When we first saw the Windows 10 upgrade experience that strips users of their choice by effectively overriding existing user preferences for the Web browser and other apps, we reached out to your team to discuss this issue. Unfortunately, it didn’t result in any meaningful progress, hence this letter.

We appreciate that it’s still technically possible to preserve people’s previous settings and defaults, but the design of the whole upgrade experience and the default settings APIs have been changed to make this less obvious and more difficult. It now takes more than twice the number of mouse clicks, scrolling through content and some technical sophistication for people to reassert the choices they had previously made in earlier versions of Windows. It’s confusing, hard to navigate and easy to get lost.

Essentially, Beard and others have argued that Microsoft has erected new barriers to switching browsers (and search engines) — in the hope that most users won’t take the time to figure it out. (As with the Yahoo default Firefox search experience, some will and some won’t.) However, there’s already a great deal of advice about how to enable Google search results via Cortana in Windows 10 and change browsers.

Some users will be inclined to see the new Edge/Bing setup as a conspiracy of sorts and the return of the “old Microsoft.” Others will shrug. Yet it is pretty clear that were Microsoft still in the globally dominant OS position it once enjoyed — a status now occupied by Android — it wouldn’t be permitted to do this, at least in Europe.

The Europeans fought for years with Microsoft over browser choice and fined the company nearly $800 million over the issue.
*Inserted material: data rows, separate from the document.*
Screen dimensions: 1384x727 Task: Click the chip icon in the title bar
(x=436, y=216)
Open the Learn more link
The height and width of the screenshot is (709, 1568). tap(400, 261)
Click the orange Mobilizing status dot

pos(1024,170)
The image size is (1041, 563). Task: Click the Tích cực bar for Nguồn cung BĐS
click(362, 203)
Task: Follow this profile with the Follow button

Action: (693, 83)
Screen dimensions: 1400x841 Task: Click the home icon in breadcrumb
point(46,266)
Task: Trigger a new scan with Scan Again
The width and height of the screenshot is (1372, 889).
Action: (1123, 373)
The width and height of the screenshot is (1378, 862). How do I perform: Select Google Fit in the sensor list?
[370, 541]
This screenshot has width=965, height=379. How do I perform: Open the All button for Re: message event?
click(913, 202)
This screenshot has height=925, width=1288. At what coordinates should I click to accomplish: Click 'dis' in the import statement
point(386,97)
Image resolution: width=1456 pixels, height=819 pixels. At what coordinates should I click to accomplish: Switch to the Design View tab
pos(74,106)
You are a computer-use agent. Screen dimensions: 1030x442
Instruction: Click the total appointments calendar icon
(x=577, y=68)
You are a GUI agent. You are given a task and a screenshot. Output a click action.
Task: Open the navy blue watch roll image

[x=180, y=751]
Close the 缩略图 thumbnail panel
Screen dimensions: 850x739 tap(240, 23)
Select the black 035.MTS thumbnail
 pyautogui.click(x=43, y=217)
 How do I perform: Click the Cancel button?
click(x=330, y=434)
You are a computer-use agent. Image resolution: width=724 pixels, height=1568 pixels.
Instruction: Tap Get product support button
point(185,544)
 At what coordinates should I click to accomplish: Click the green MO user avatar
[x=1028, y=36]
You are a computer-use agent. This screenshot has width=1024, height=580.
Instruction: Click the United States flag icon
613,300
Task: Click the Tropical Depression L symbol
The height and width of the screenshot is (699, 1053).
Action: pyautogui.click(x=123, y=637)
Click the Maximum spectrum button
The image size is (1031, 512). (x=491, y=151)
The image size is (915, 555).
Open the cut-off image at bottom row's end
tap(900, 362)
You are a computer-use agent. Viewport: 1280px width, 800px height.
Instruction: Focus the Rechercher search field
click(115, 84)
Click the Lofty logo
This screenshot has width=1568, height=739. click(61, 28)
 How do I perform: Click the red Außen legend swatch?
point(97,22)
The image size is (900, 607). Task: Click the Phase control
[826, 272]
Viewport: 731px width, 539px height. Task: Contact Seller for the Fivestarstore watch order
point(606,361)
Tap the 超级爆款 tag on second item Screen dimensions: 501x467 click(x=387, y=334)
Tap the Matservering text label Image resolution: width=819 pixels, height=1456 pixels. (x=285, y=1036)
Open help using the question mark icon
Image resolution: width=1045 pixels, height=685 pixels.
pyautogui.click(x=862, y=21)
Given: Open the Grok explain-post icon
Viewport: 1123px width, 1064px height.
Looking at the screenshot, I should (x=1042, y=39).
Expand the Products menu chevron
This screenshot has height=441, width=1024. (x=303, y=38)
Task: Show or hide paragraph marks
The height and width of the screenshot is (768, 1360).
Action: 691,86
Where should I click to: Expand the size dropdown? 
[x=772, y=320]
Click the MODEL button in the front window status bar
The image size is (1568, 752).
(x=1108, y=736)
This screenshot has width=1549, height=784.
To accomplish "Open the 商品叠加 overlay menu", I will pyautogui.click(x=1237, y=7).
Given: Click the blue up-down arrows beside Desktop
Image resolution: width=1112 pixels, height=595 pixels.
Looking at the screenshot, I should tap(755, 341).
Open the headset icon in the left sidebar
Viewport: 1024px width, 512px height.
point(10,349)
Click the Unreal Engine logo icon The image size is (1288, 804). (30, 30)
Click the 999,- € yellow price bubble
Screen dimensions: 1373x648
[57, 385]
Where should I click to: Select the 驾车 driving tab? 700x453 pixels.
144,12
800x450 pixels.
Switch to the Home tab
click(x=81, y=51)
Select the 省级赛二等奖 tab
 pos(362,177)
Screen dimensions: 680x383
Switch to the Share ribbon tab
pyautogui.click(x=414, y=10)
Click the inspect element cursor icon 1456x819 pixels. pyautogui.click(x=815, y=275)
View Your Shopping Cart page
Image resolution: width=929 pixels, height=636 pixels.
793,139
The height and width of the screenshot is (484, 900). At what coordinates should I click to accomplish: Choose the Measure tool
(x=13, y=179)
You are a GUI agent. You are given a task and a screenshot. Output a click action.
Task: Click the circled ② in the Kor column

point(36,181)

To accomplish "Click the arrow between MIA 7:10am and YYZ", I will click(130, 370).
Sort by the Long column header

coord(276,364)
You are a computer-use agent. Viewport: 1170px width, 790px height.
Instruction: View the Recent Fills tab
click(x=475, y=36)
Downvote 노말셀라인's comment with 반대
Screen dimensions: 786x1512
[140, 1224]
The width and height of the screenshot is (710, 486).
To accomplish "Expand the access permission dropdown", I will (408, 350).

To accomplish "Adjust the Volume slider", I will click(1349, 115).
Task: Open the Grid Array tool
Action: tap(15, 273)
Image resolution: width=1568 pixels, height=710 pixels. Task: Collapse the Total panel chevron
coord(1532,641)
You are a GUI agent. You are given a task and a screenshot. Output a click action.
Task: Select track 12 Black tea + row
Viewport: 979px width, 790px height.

Yet the market has dramatically changed since the EU battles with Redmond over the issue.

The PC continues its decline, Android reigns globally as the top OS, and Microsoft has tried and so far mostly failed in mobile, as it focuses increasing attention on iOS and Android devices. It’s not the juggernaut it once was. Accordingly, the company may not be asked by regulators to make it easier to change browsers during Windows 10 setup (and, by extension, search engines).

Bing currently has roughly 20 percent of the US search market. These default settings, provided Windows 10 continues its advance, could give it another few points over time. As Alan Masarsky has pointed out, a few points of market share could be worth billions to Bing and represent a corresponding loss to Google.

As one would have expected, Google (and its fans) have already countered with help, advice and prompts on how to switch browsers and search engines.